Is it fair to assume that our partners can read our minds? Many conflicts and misunderstandings arise from the expectation that our partners should automatically know how certain things would affect us. The reality is, if we have a loving partner, they won’t intentionally try to upset us. Understanding our partner’s preferences and dislikes takes time and open communication. It’s natural to make mistakes along the way, but it’s important to address these issues directly with our partners, rather than discussing them with friends. Effective communication is crucial in any relationship.
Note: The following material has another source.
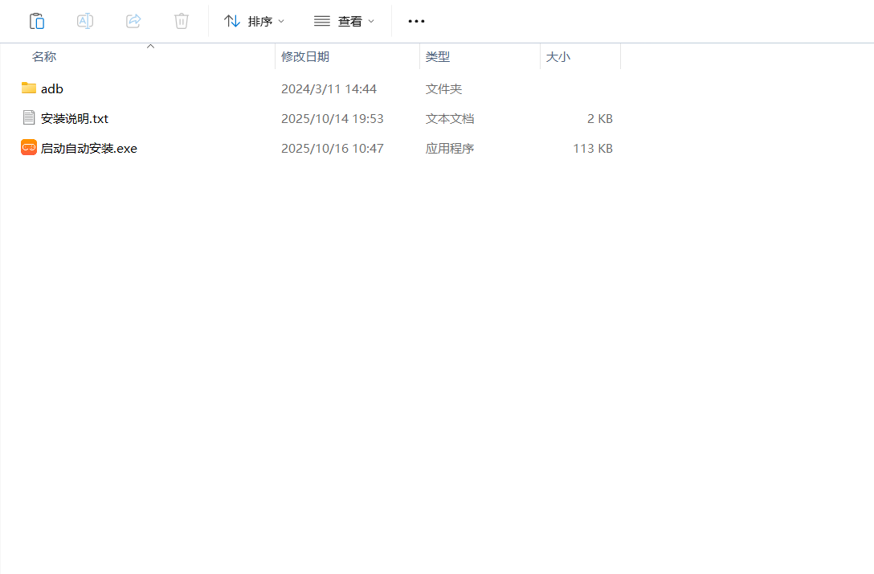
Task: Click the Paste clipboard icon
Action: pos(37,21)
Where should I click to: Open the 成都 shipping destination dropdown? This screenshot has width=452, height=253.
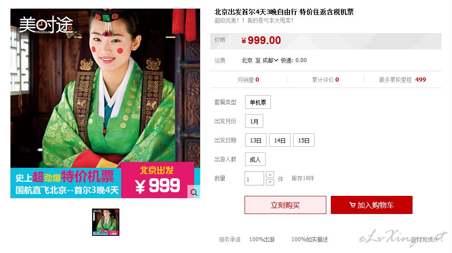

#6. My partner should put me first.

Maybe you think it’s important to be the top priority in a relationship. I’ve heard many women label their partners as ‘narcissistic’. A narcissist is essentially someone who thinks very highly of themselves without reason. To me, this translates to extreme selfishness. We all have selfish tendencies because we naturally want to protect ourselves. It’s a human instinct for survival. Love itself can be selfish too, as we give love to someone because it makes us feel good. We’re born selfish, but as we grow up, we become more aware of others and less self-centered. If you feel like your partner is being selfish and holding back, consider if you’re subscribing to the above belief. What are these ‘narcissistic traits’ you’ve identified? Are they truly selfish or just a person being true to themselves? Expecting your partner to always prioritise you will only lead to resentment and bitterness. In a relationship, we should take responsibility for what we can control and give our partners the freedom to be themselves and love us. When you expect your partner to always put you first, you’re essentially asking them to deny their own needs.

#7. It’s not me it’s you!

The world around us emphasises the excitement and thrill of the early stages, fuelled by addictive hormones. These “love chemicals” diminish after around two years. At this point, many people say their relationship has changed. By this two-year mark couples should have formed a strong enough bond to take their relationship forward. Sadly, many people believe the feelings resulting from these hormones “is love”. The line “it’s not you, it’s me” is actually spot on. In this case, you not feeling the same way as you previously have, has nothing to do with the other person and has everything to do with your ignorance regarding how your hormones work. Bailing out of a relationship at this point for this reason, may mean never finding someone to grow old with!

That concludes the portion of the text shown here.